To determine whether a statistically derived, trend-based, deterioration index is superior to other early warning scores at predicting adverse events and whether it can be integrated into an electronic medical record to enable real-time alerts. Forty-three variables and their trends from cases and controls were used to develop a logistic model and deterioration index to predict patient deterioration greater than or equal to 1 hour prior to an adverse event. Two large Australian teaching hospitals. Cases were considered as patients who suffered adverse events (unexpected death, unplanned ICU transfer, urgent surgery, and rapid-response alert) between August 1, 2016, and April 1, 2019. The logistic model and deterioration index were tested on historical data and then integrated into an electronic medical record for a 6-month prospective "silent" validation.
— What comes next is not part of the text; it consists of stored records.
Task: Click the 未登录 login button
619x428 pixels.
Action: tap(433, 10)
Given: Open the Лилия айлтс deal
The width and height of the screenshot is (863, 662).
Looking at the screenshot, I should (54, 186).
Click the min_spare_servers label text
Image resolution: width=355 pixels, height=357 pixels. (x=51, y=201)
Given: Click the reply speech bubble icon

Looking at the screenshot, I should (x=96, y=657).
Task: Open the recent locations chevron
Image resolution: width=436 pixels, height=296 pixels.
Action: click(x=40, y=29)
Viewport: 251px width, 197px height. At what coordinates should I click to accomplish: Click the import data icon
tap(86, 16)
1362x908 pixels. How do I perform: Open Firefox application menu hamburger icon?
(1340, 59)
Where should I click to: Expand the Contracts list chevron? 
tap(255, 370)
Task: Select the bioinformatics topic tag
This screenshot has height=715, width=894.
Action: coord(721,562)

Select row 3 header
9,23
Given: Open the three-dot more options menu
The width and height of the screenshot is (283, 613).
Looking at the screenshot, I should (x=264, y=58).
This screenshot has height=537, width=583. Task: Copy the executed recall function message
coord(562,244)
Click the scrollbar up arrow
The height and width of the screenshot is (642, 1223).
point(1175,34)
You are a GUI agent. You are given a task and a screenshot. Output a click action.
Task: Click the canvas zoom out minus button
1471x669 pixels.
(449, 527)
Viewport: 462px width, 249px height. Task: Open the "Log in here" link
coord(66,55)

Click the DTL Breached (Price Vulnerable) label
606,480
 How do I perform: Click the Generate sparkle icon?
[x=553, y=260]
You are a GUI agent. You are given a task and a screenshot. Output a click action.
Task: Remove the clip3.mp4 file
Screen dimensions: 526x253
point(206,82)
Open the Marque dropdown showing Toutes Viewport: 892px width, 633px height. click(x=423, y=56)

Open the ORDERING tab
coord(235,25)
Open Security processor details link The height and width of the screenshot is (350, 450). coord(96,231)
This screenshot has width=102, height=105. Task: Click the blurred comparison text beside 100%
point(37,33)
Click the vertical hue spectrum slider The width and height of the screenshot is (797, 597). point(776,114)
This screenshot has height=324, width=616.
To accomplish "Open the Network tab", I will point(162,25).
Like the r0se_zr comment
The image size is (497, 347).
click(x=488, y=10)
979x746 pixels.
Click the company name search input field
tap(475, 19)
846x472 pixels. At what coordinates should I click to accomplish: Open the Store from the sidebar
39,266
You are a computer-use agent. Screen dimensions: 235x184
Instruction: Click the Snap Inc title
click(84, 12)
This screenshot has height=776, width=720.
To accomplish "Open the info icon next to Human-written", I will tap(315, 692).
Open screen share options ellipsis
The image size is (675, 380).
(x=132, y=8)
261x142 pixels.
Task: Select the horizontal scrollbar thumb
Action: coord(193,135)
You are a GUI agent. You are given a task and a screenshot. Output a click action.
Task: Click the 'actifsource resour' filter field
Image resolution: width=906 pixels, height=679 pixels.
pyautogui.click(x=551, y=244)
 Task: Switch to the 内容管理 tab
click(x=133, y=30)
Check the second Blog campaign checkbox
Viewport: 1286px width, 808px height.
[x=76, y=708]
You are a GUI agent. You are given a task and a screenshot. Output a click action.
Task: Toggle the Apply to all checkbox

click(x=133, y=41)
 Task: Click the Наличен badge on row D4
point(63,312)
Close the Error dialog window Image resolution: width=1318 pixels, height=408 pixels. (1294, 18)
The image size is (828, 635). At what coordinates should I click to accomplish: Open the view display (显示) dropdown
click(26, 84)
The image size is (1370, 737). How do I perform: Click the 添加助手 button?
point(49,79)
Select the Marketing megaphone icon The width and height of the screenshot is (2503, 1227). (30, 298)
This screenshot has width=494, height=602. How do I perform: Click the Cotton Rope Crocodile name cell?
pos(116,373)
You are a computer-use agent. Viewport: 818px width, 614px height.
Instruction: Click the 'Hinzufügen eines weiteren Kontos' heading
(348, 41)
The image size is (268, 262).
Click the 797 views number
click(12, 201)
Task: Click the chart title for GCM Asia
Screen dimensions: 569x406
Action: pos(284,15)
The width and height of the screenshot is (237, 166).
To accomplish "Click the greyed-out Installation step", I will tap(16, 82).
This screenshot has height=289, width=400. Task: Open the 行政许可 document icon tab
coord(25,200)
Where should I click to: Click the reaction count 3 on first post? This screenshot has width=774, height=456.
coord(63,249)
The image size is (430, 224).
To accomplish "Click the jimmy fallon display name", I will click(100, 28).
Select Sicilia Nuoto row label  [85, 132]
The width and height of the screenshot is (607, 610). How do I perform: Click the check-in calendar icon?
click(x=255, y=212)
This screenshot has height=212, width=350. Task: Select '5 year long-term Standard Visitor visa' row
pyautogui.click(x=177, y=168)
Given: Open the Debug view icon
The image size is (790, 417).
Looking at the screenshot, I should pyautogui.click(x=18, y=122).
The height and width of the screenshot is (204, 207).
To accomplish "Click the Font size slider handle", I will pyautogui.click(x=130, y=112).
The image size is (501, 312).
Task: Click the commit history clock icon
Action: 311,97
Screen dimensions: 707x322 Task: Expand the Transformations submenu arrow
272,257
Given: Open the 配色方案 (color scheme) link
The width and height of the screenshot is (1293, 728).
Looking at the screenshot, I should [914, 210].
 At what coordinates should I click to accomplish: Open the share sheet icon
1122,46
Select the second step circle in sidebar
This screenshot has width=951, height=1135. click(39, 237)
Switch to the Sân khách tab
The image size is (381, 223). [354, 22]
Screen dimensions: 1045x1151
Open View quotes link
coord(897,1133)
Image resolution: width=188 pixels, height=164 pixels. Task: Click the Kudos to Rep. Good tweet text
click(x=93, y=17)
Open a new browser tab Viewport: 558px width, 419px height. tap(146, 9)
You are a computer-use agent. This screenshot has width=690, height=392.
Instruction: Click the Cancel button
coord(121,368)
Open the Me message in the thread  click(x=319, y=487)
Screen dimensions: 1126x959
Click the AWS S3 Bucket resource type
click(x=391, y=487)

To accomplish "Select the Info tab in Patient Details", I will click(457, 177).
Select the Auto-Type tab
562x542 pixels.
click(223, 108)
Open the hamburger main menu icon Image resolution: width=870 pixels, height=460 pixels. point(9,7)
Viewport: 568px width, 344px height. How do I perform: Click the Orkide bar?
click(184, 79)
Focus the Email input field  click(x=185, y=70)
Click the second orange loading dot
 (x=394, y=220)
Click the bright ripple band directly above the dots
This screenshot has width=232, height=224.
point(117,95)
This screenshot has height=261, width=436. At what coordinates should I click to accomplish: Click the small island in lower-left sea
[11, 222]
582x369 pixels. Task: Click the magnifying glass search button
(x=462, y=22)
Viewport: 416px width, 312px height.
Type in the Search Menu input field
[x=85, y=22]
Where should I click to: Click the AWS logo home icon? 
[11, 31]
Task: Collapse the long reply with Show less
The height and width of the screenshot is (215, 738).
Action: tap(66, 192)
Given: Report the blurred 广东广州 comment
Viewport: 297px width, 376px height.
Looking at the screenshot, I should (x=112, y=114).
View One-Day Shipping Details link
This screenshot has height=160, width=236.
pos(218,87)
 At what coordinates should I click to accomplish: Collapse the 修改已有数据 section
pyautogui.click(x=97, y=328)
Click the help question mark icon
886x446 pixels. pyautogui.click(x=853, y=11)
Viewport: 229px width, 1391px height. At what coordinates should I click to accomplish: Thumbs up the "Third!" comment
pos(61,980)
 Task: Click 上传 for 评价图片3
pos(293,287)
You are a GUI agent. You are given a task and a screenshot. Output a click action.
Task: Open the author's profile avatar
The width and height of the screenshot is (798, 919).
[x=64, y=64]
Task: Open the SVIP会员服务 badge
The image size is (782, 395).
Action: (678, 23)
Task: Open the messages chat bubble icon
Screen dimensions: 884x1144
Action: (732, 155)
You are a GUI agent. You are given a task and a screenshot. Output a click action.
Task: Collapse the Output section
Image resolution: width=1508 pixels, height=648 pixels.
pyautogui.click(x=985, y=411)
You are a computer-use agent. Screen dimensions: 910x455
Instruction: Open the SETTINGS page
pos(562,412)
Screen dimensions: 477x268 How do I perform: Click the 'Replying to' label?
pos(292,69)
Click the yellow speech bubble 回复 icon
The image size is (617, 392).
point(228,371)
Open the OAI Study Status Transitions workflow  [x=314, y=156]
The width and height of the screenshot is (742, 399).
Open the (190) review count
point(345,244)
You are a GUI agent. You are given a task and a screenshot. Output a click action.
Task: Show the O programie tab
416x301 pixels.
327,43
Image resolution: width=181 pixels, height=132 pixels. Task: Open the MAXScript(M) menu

Data were acquired from 258,732 admissions. There were 8,002 adverse events. The addition of vital sign and laboratory trend values to the logistic model increased the area under the curve from 0.84 to 0.89 and the sensitivity to predict an adverse event 1-48 hours prior from 0.35 to 0.41. A 48-hour simulation showed that the logistic model had a higher area under the curve than the Modified Early Warning Score and National Early Warning Score (0.87 vs 0.74 vs 0.71). During the silently run prospective trial, the sensitivity of the deterioration index to detect adverse event any time prior to the adverse event was 0.474, 0.369 1 hour prior, and 0.327 4 hours prior, with a specificity of 0.972. A deterioration prediction model was developed using patient demographics, ward-based observations, laboratory values, and their trends. The model's outputs were converted to a deterioration index that was successfully integrated into a live hospital electronic medical record. The sensitivity and specificity of the tool to detect inpatient deterioration were superior to traditional early warning scores.